> List of tasks
a) Answer these from the turkey corn chowder recipe:
(i) How many servings does the recipe make?
(ii) How much kosher salt does it call for?
(iii) About how long are the onion and peppers cooked until softened?
b) Output the part of the turkey corn chowder recipe that begins at the words "Instructions" and stops after "and the pepper.".

> Quoted text
— BEGIN —

Keyword: Leftover Turkey Corn Chowder

Prep Time: 10 minutes

Cook Time: 30 minutes

Servings: 6

Calories: 528kcal

Ingredients

  • 4 slices thick-cut bacon
  • 1 small onion, diced
  • 1 bell pepper, seeds removed, diced
  • 3 cloves garlic, minced
  • 1/2 tsp kosher salt
  • 1/4 tsp black pepper
  • 2 Tbsp all-purpose flour
  • 4 cups chicken or turkey stock
  • 1 large baking potato, peeled and small diced
  • 1 cup corn
  • 3 cups leftover turkey, diced or shredded
  • 1/2 cup half and half
  • 2 cups shredded cheddar cheese, plus more for serving
  • 1 Tbsp fresh parsley, fine chop, optional for garnish

Instructions

  • In a large stock pot add the bacon and cook until crispy. Set the bacon aside for later. Reserve 2 tablespoons of the bacon grease and add the onion and peppers, cook until softened, about 5 minutes, stirring occasionally. While they are cooking, scrape the bottom of the pan to release any bacon bits stuck to the bottom.

  • Once the onion and peppers are softened add the garlic and cook until just fragrant, stirring constantly, 30 seconds. Season with the salt and the pepper.

— END —

Records from a pointing dataset:
— BEGIN —

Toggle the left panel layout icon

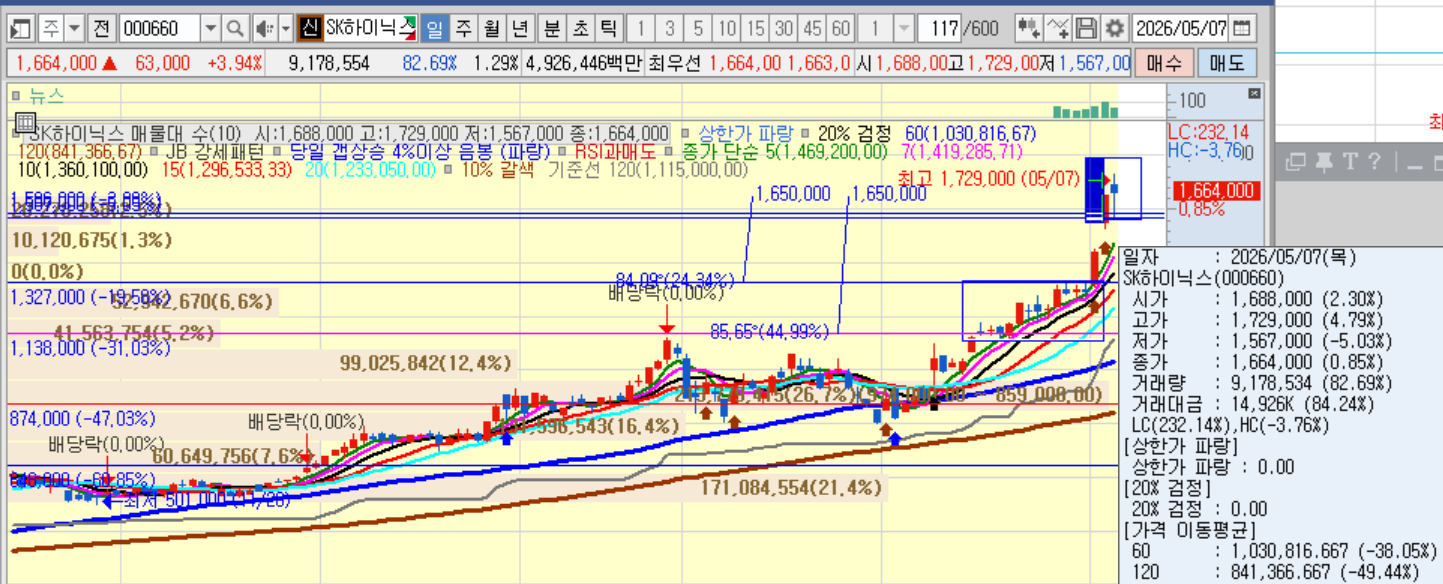click(20, 28)
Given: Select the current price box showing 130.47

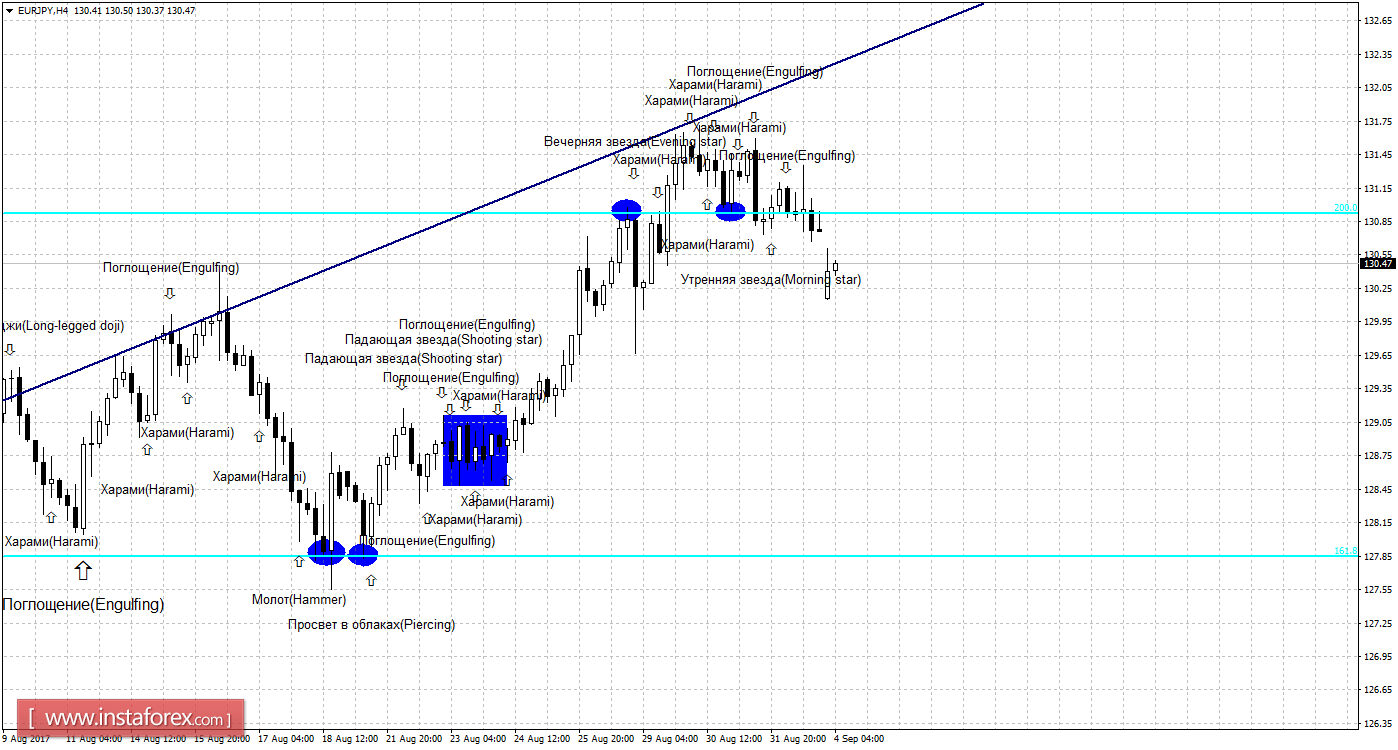Looking at the screenshot, I should [x=1375, y=264].
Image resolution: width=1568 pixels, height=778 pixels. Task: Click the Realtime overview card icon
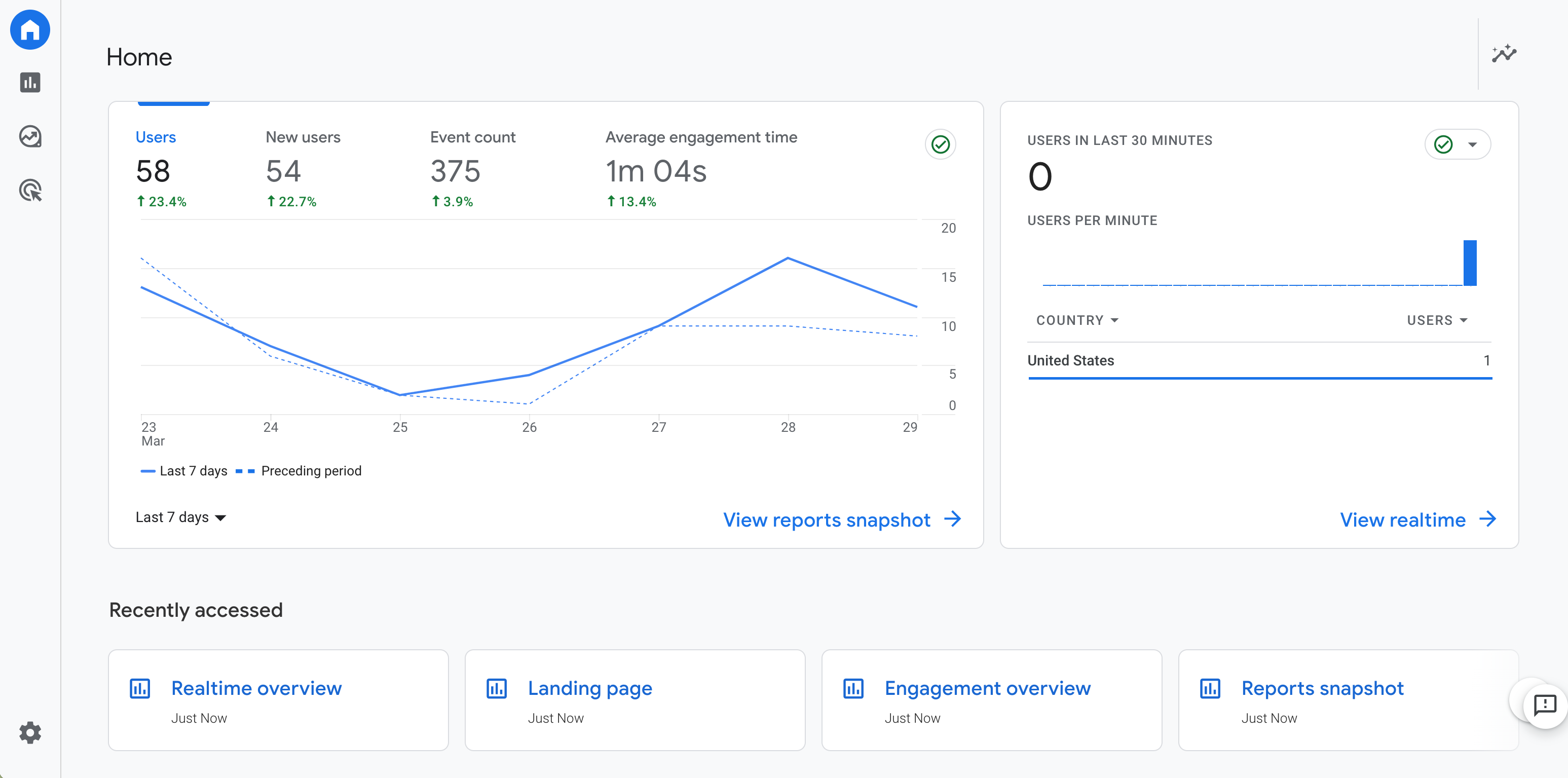click(140, 688)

— END —

> Responses
a)
(i) 6
(ii) 1/2 tsp
(iii) About 5 minutes

b)
Instructions

  • In a large stock pot add the bacon and cook until crispy. Set the bacon aside for later. Reserve 2 tablespoons of the bacon grease and add the onion and peppers, cook until softened, about 5 minutes, stirring occasionally. While they are cooking, scrape the bottom of the pan to release any bacon bits stuck to the bottom.

  • Once the onion and peppers are softened add the garlic and cook until just fragrant, stirring constantly, 30 seconds. Season with the salt and the pepper.